DATA SHOWN ::
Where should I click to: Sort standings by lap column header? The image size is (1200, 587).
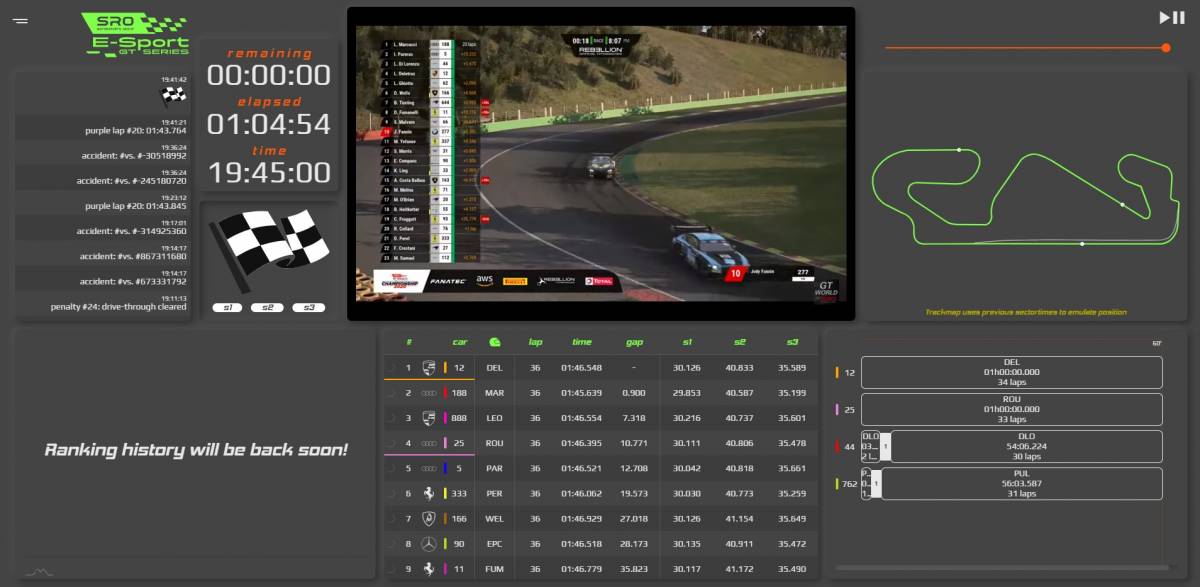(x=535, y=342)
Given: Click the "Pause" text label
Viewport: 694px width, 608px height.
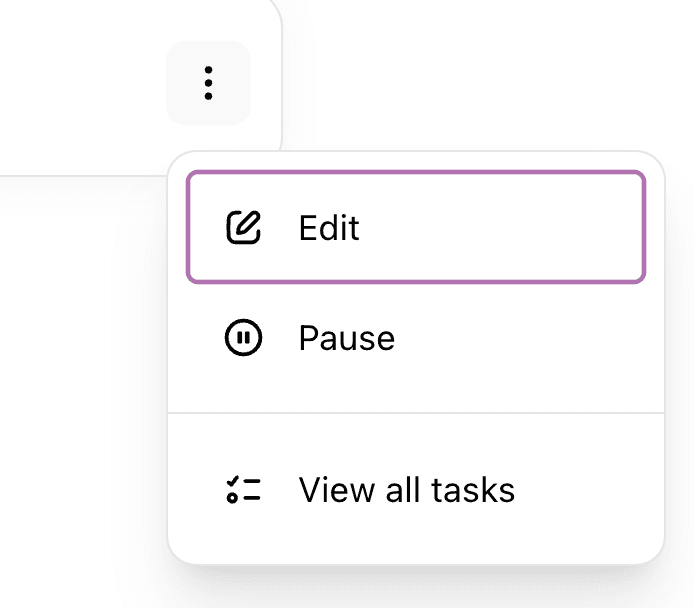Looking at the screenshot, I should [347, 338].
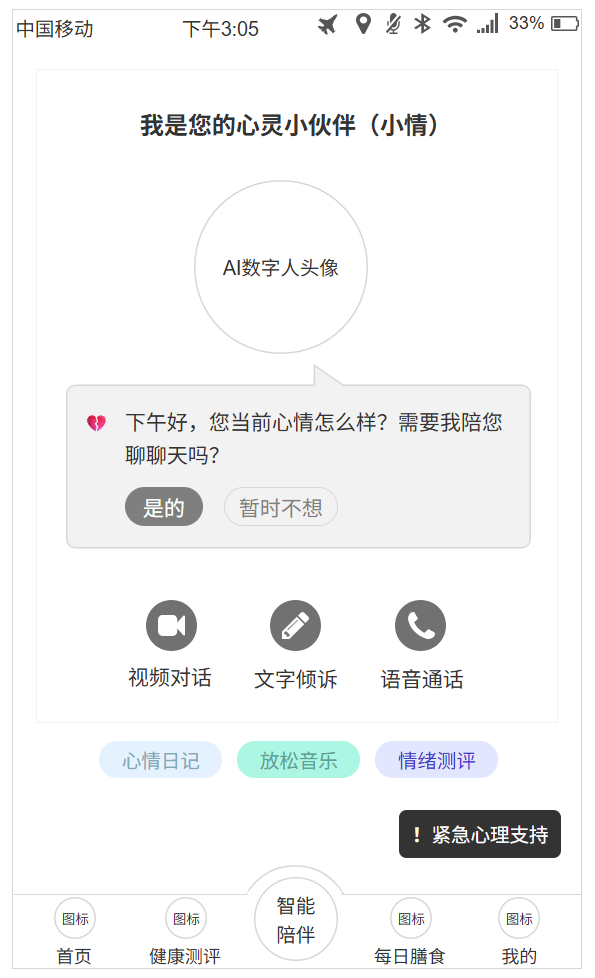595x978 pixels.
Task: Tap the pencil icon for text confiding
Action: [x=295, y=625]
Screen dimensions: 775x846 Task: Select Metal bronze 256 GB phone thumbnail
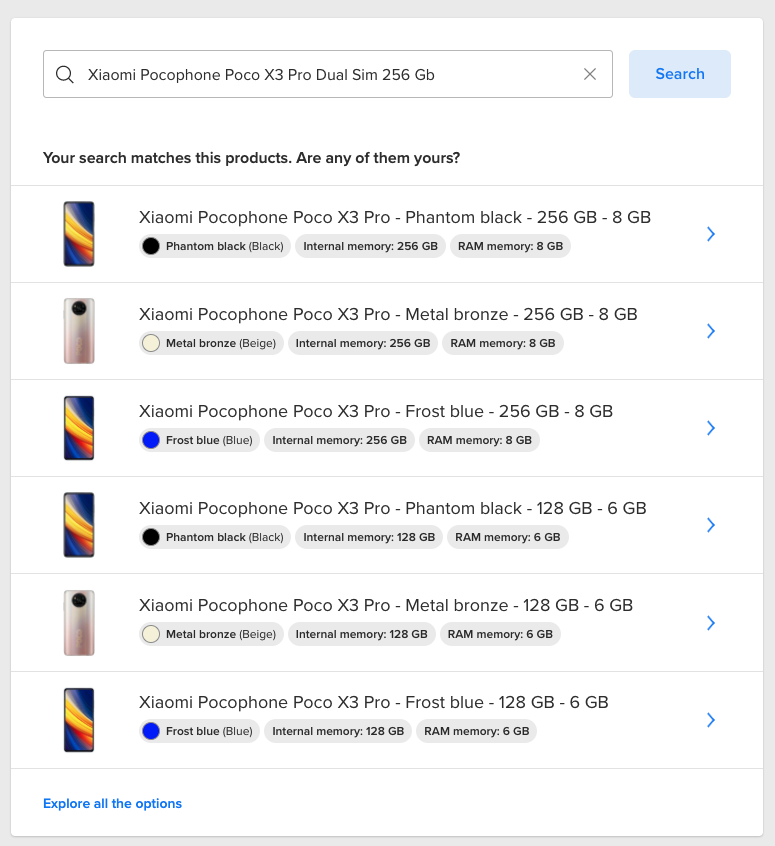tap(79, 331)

PROBLEM REQUIREMENTS :: Retype each record exactly as it stands, but do not include the pictures.

YOUR SOLUTION ::
Where should I click to: Sort standings by lap column header? The image size is (1200, 587).
(x=535, y=342)
Given: Click the "Pause" text label
Viewport: 694px width, 608px height.
Looking at the screenshot, I should [347, 338].
595x978 pixels.
Task: Tap the pencil icon for text confiding
Action: [x=295, y=625]
Screen dimensions: 775x846 Task: Select Metal bronze 256 GB phone thumbnail
tap(79, 331)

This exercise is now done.